#### [WHAT THE EXERCISE ASKS]
From the entries below, print exactly the span beginning with the line holding "The Club Maintenance" and ending with the line holding "آب و هوای کربلا در بهار (299, 387)", endpoints included, and skip any pictures.

Pixel coordinate grounding data:
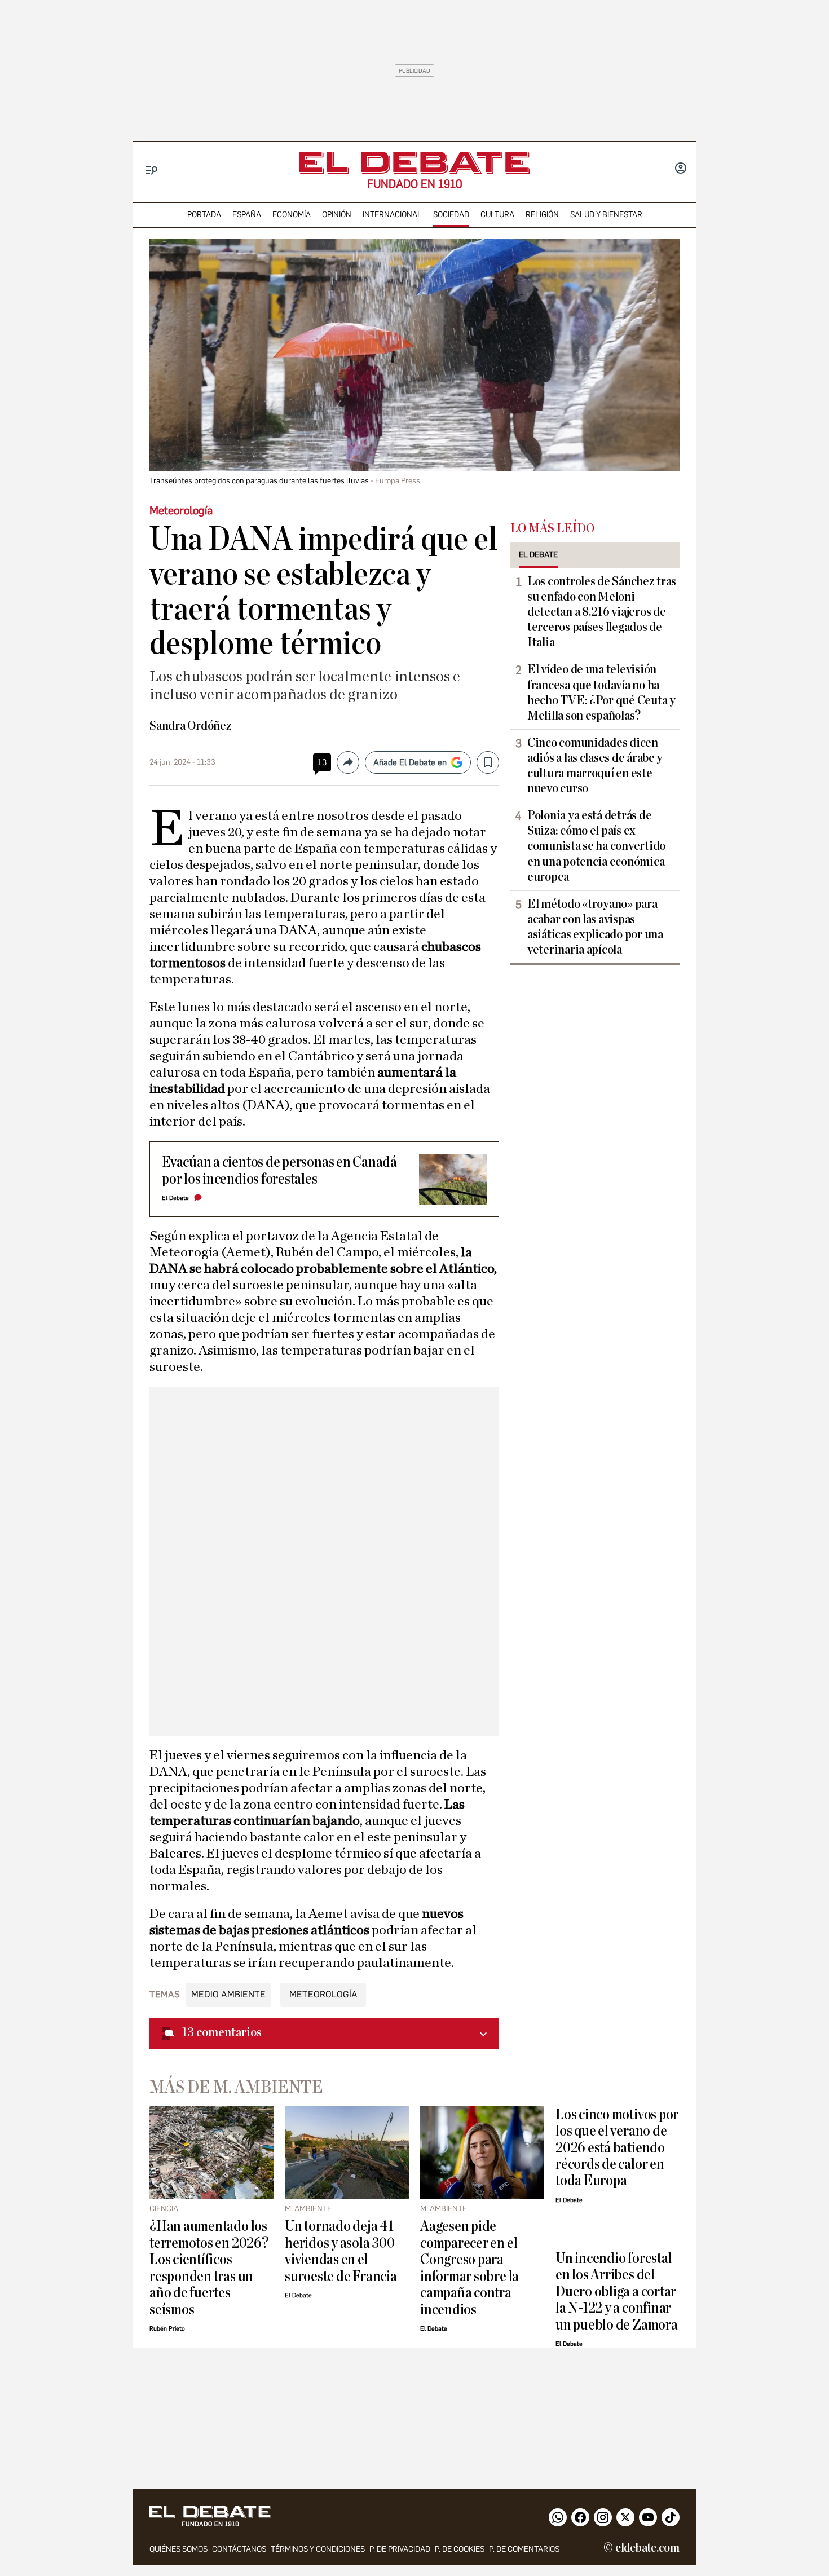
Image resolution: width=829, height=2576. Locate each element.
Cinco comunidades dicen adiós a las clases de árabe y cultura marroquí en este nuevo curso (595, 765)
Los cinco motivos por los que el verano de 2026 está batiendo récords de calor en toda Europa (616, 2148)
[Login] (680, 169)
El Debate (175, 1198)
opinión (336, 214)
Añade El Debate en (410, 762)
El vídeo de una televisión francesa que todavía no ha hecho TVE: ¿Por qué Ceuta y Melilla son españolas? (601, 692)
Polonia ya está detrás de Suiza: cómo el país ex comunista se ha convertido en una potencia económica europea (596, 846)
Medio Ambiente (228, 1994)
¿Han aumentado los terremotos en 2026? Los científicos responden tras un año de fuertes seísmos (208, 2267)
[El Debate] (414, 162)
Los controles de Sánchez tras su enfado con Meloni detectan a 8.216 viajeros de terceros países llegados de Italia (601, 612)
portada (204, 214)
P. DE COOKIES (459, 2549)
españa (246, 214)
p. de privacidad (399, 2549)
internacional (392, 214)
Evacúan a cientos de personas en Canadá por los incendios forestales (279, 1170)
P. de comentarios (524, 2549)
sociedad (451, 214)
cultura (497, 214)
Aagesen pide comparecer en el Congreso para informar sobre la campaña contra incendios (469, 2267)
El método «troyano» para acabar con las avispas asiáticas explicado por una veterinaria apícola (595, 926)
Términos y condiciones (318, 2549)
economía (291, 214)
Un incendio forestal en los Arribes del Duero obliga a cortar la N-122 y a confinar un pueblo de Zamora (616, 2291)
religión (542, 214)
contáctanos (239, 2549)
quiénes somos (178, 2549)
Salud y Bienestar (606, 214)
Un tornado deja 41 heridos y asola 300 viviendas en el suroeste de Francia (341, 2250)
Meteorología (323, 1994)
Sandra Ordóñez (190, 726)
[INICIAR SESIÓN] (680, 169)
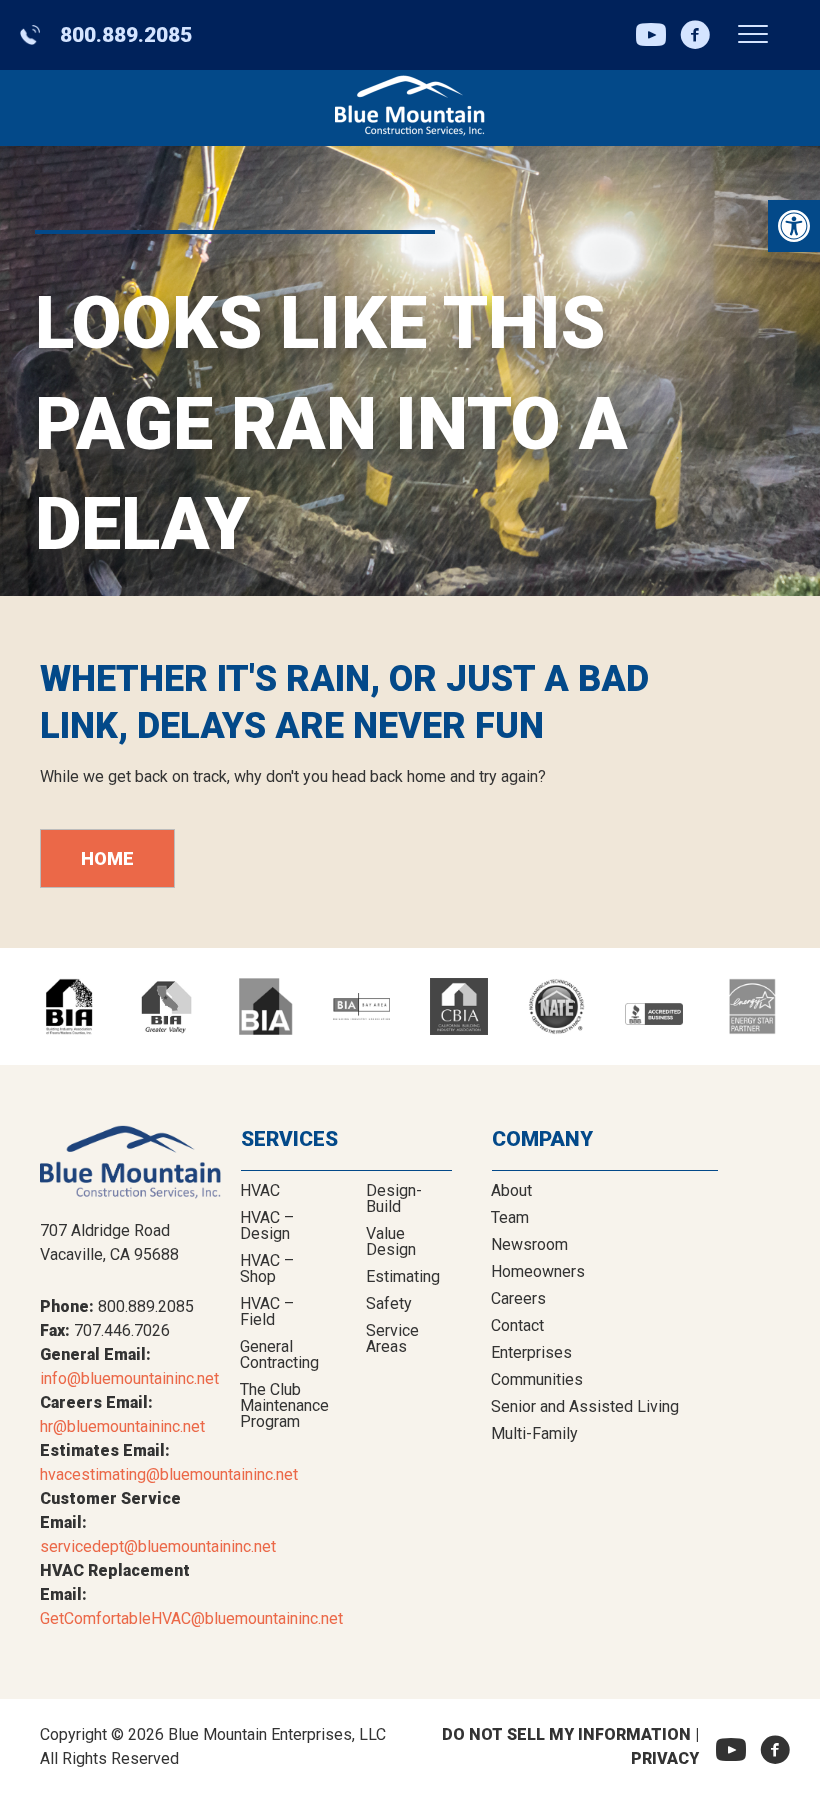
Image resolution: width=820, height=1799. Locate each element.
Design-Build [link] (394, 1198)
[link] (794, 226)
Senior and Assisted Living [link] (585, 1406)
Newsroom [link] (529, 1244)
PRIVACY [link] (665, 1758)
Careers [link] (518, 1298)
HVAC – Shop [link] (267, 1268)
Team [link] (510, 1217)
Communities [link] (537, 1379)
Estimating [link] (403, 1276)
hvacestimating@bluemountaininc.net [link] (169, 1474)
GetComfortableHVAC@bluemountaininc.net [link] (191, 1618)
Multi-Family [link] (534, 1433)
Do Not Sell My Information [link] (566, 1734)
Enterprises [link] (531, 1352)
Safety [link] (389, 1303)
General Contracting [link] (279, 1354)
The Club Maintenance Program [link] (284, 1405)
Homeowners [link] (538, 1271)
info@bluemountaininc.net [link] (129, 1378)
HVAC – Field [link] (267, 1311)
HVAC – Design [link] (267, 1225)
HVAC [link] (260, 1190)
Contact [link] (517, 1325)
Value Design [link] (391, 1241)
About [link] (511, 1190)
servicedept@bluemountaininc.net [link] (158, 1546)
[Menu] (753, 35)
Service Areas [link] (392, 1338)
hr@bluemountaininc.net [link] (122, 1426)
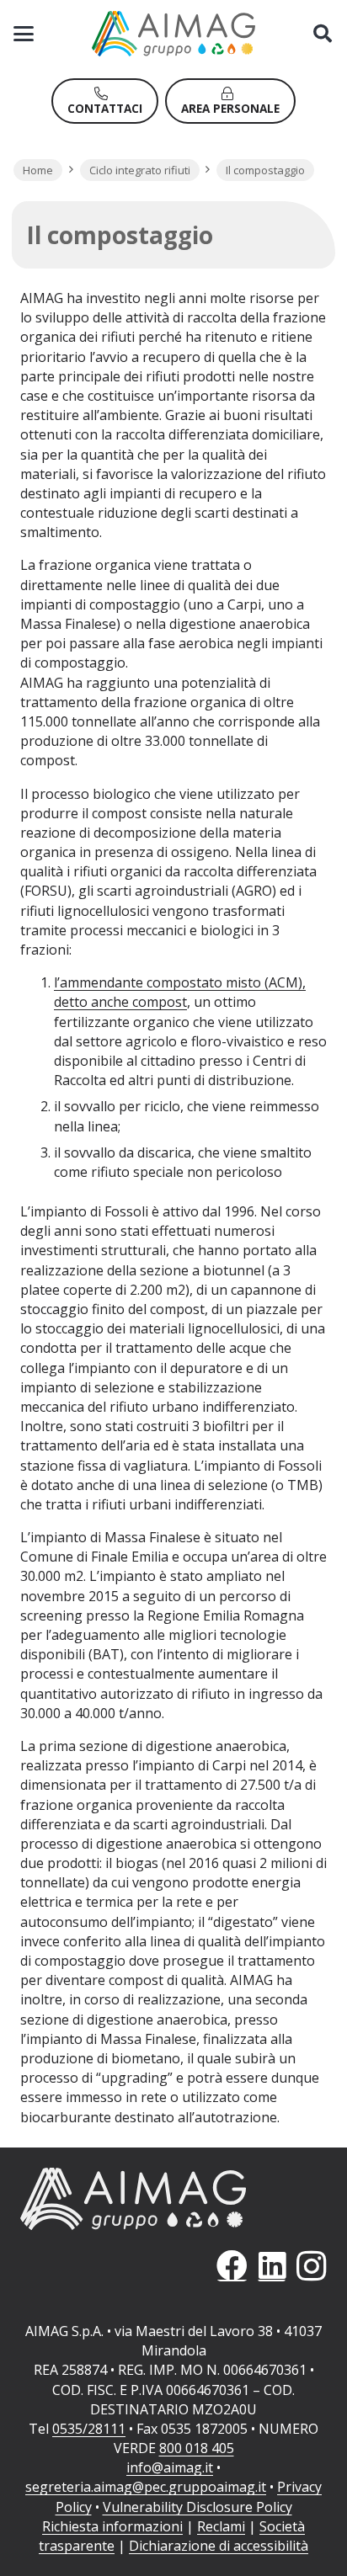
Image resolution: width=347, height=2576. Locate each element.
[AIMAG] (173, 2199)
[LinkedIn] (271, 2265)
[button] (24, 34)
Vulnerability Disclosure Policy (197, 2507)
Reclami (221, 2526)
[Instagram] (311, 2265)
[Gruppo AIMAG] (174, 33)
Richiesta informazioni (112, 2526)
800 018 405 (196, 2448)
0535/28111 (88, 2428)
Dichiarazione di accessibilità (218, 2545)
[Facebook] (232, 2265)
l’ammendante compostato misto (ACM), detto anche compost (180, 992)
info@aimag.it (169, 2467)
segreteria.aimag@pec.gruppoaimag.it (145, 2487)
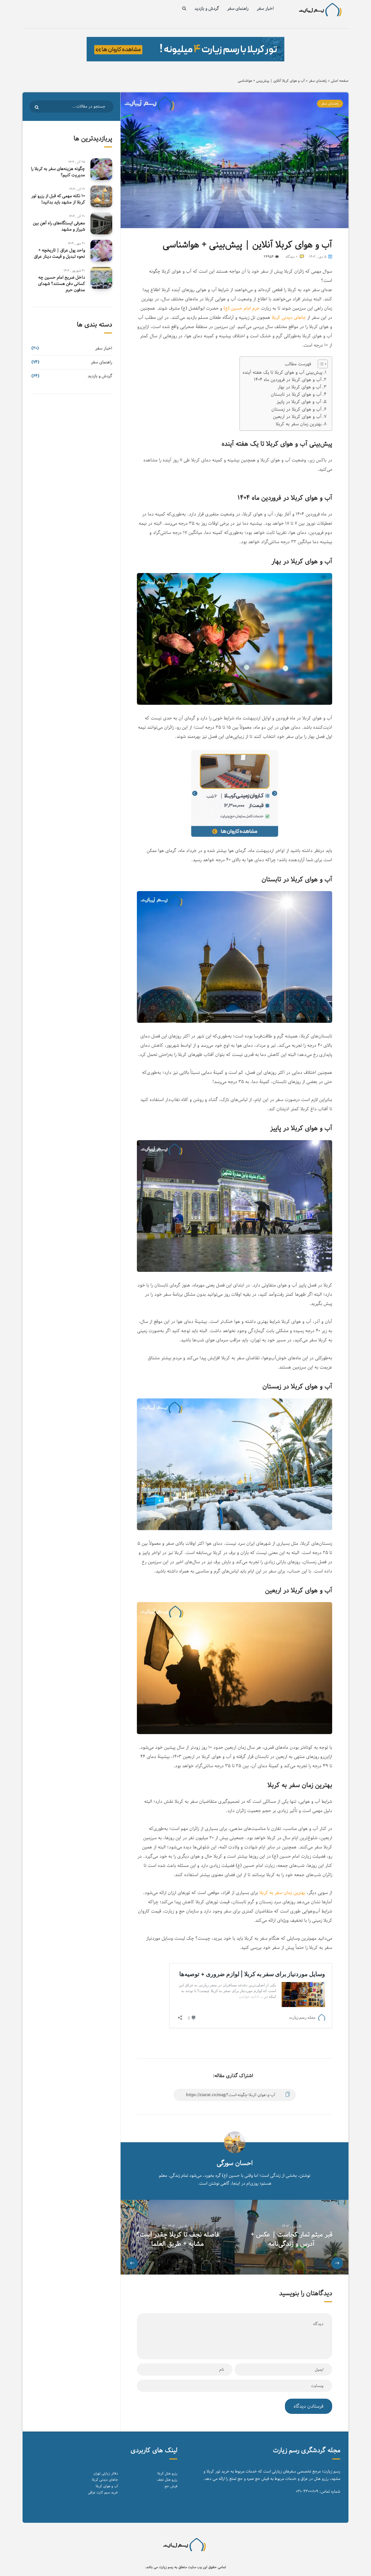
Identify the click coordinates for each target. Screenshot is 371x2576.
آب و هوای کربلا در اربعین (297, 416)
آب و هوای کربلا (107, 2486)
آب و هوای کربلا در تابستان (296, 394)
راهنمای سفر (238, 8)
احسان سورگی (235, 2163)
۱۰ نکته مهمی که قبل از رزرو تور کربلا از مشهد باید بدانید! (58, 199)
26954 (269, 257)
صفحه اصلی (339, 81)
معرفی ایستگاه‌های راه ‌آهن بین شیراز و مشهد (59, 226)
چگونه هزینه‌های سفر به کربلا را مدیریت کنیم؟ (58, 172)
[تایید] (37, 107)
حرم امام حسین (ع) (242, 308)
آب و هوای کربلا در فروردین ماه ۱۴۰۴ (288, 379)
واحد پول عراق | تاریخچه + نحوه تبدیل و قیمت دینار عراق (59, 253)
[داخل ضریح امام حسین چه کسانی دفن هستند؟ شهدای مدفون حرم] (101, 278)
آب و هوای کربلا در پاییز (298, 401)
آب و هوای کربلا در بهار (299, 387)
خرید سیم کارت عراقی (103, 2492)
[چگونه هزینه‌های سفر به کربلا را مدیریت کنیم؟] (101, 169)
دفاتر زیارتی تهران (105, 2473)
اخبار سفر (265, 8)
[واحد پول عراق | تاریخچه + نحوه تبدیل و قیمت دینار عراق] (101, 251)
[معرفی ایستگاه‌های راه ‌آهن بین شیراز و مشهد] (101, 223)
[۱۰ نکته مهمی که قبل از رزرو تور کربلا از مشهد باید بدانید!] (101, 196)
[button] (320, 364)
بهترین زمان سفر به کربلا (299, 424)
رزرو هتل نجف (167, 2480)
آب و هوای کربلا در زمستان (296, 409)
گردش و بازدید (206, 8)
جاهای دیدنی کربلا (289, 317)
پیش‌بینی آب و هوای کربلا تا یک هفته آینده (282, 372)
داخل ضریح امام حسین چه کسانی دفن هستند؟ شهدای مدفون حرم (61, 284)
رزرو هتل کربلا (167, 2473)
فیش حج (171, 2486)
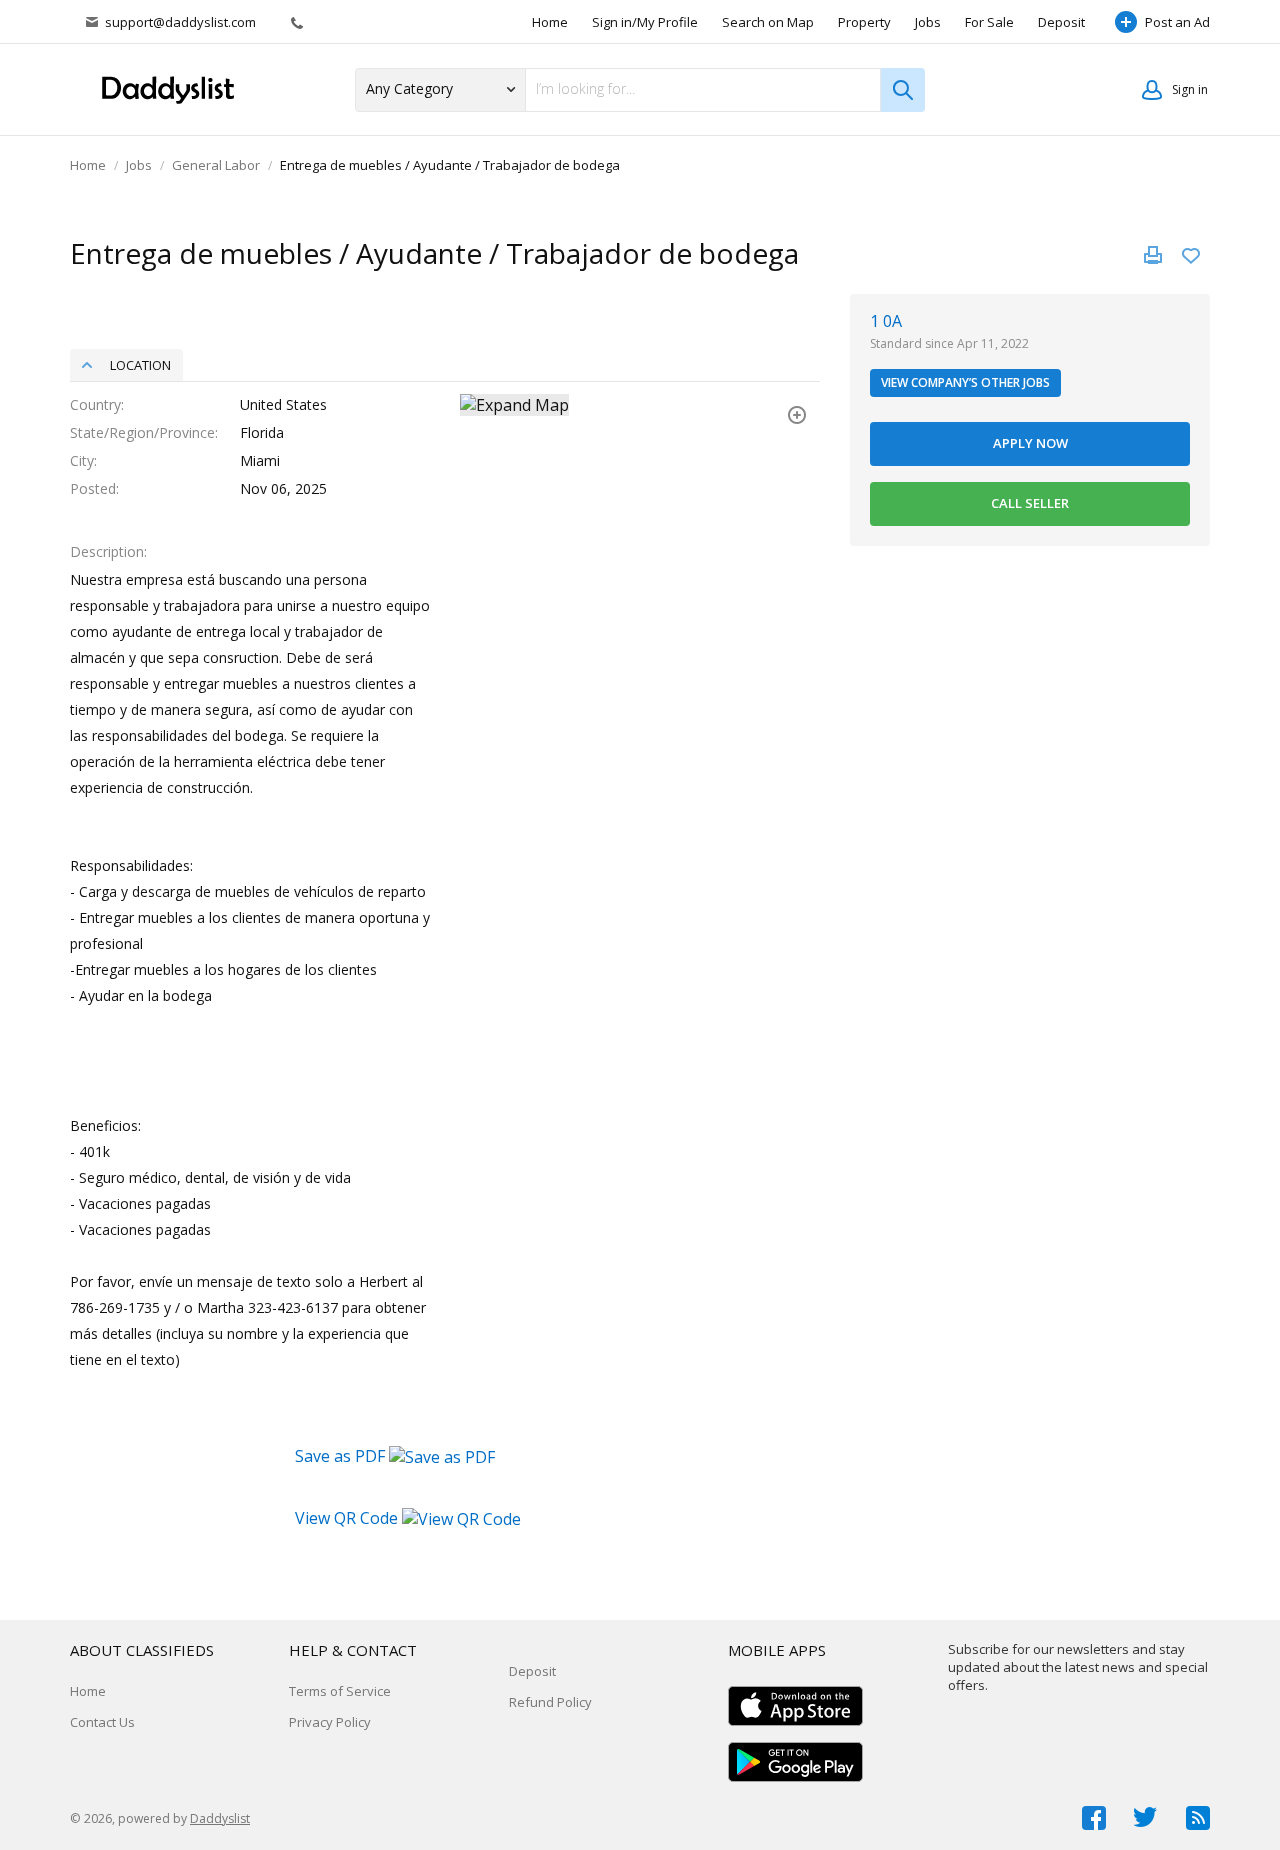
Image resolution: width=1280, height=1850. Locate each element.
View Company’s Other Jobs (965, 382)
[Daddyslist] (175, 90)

#### [RESULT FOR THIS EXERCISE]
The Club Maintenance Program [link] (284, 1405)
Homeowners [link] (538, 1271)
info@bluemountaininc.net [link] (129, 1378)
HVAC – Field [link] (267, 1311)
HVAC – Design [link] (267, 1225)
HVAC [link] (260, 1190)
Contact [link] (517, 1325)
Value Design [link] (391, 1241)
About [link] (511, 1190)
servicedept@bluemountaininc.net [link] (158, 1546)
[Menu] (753, 35)
Service Areas [link] (392, 1338)
hr@bluemountaininc.net [link] (122, 1426)
Image resolution: width=347, height=2576. Locate each element.
[AIMAG] (173, 2199)
[LinkedIn] (271, 2265)
[button] (24, 34)
Vulnerability Disclosure Policy (197, 2507)
Reclami (221, 2526)
[Instagram] (311, 2265)
[Gruppo AIMAG] (174, 33)
Richiesta informazioni (112, 2526)
800 018 405 (196, 2448)
0535/28111 (88, 2428)
Dichiarazione di accessibilità (218, 2545)
[Facebook] (232, 2265)
l’ammendante compostato misto (ACM), detto anche compost (180, 992)
info@aimag.it (169, 2467)
segreteria.aimag@pec.gruppoaimag.it (145, 2487)
Identify the click coordinates for each target. Screenshot is 371x2576.
آب و هوای کربلا در اربعین (297, 416)
آب و هوای کربلا (107, 2486)
آب و هوای کربلا در تابستان (296, 394)
راهنمای سفر (238, 8)
احسان سورگی (235, 2163)
۱۰ نکته مهمی که قبل از رزرو تور کربلا از مشهد باید بدانید! (58, 199)
26954 (269, 257)
صفحه اصلی (339, 81)
معرفی ایستگاه‌های راه ‌آهن بین شیراز و مشهد (59, 226)
چگونه هزینه‌های سفر به کربلا را مدیریت کنیم؟ (58, 172)
[تایید] (37, 107)
حرم امام حسین (ع) (242, 308)
آب و هوای کربلا در فروردین ماه ۱۴۰۴ (288, 379)
واحد پول عراق | تاریخچه + نحوه تبدیل و قیمت دینار عراق (59, 253)
[داخل ضریح امام حسین چه کسانی دفن هستند؟ شهدای مدفون حرم] (101, 278)
آب و هوای کربلا در پاییز (298, 401)
آب و هوای کربلا در بهار (299, 387)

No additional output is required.